*** Working data Section Begins ***
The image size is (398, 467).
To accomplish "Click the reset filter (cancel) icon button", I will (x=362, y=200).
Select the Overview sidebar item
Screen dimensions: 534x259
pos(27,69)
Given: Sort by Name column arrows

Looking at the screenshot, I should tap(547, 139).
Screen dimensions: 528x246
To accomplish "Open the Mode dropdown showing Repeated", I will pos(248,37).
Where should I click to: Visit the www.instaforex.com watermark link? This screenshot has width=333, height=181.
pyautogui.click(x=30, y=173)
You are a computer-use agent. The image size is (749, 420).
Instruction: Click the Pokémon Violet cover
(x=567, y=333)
*** Working data Section Ends ***
**Task to complete**
Print out the whole of the material above exactly.

**Solved problem**
The image size is (398, 467).
To accomplish "Click the reset filter (cancel) icon button", I will (x=362, y=200).
Select the Overview sidebar item
Screen dimensions: 534x259
pos(27,69)
Given: Sort by Name column arrows

Looking at the screenshot, I should tap(547, 139).
Screen dimensions: 528x246
To accomplish "Open the Mode dropdown showing Repeated", I will pos(248,37).
Where should I click to: Visit the www.instaforex.com watermark link? This screenshot has width=333, height=181.
pyautogui.click(x=30, y=173)
You are a computer-use agent. The image size is (749, 420).
Instruction: Click the Pokémon Violet cover
(x=567, y=333)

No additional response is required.